Appointment by the Comptroller and Auditor General

In case of Government companies, the Comptroller and Auditor General appoints or re-appoints the auditor(s).

 

RIGHTS AND POWERS OF AN AUDITOR

An auditor gets the following rights and powers from the companies Act, to enable him to discharge his duties as an Auditor in a faithful manner.

1.      Right to inspect books of accounts

2.      Right to ask for information and clarifications.

3.      Right to get notice of the general meeting and attend it.

4.      Right to make a statement in the meeting.

5.      Right to be indemnified.

6.      Right to visit the Branches.

7.      Right to take legal and technical advice.

8.      Right to ask for remuneration.

9.      Right to sign the audit report

10.   Right to correction of wrong statements.

 

DUTIES OF AN AUDITOR

Duties of an auditor can be stated under two heads: A. Duties under the Companies Act; and B. Duties as per the Legal Decisions. Let us see these duties under these heads separately.

 

A. Duties under the Companies Act

The auditor has the following duties under the Companies Act:

1. To make special enquiries and investigations in connection with the following matters

(i)     whether loans and advances made by the company on the basis of security have been properly secured and whether the terms on which they have been made are not prejudicial to the interest of the company of its members; 

(ii)    whether transactions of the company which are represented merely by book entries are not prejudicial to the interests of the company;

(iii)  where the company is not an investment company within the meaning of Section 372 or a banking company, whether so much of the assets of the company as consist of shares, debentures and other securities have been sold at a price less than that at which they were purchased by the company ;

(iv)   whether loans and advances made by the company have been shown as deposits ; (v) whether personal expenses have been charged to revenue accounts ;

(vi) whether it is stated in the books and papers of the company that any shares have been allotted for cash, whether cash has actually been received in respect of such allotment, and if no cash has actually been so received, whether the position as stated in the account books and the balance sheet is correct, regular and not misleading.

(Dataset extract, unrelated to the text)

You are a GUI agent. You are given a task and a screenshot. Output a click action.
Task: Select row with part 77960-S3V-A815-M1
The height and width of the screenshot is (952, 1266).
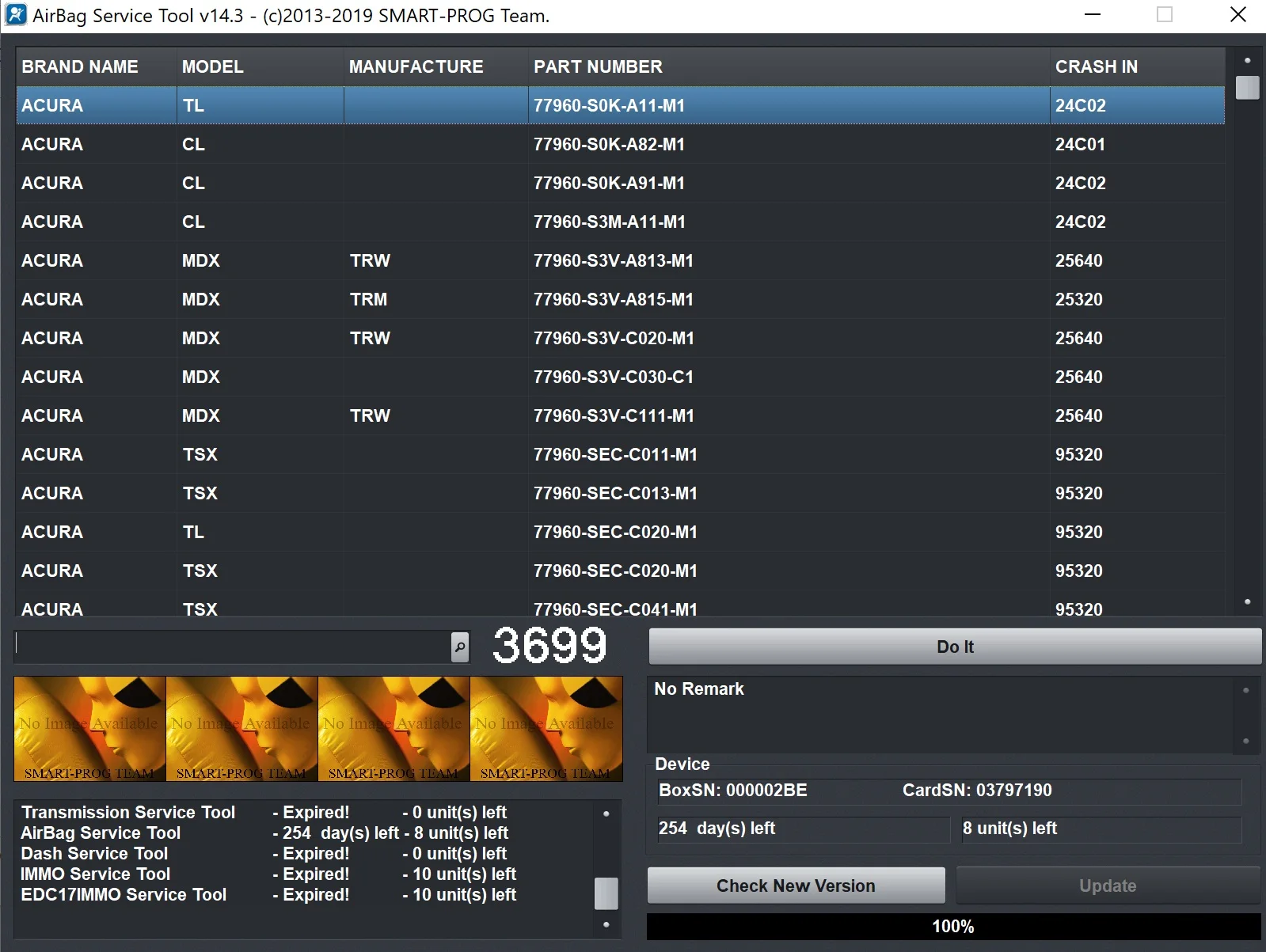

2.    To make report to the shareholders.

The auditor of the company is duty bound to make report to the members of the company on the accounts examined by him and on every balance sheet, every profit and loss account laid before the company in the general meeting during his tenure of office. The auditor has to make a report to the members and not to the directors, though his appointment may have been made by the directors. The duty of the auditor is over as soon as he submits the report to the Secretary of the company. It is none of his concern to know whether the same has reached to the hands of the members of the company.

3.    Duty to state the reasons for the answers in negative.

In case of the answers to any of the points stated above are in negative, the auditor is required to explain the reason for the answer in his report.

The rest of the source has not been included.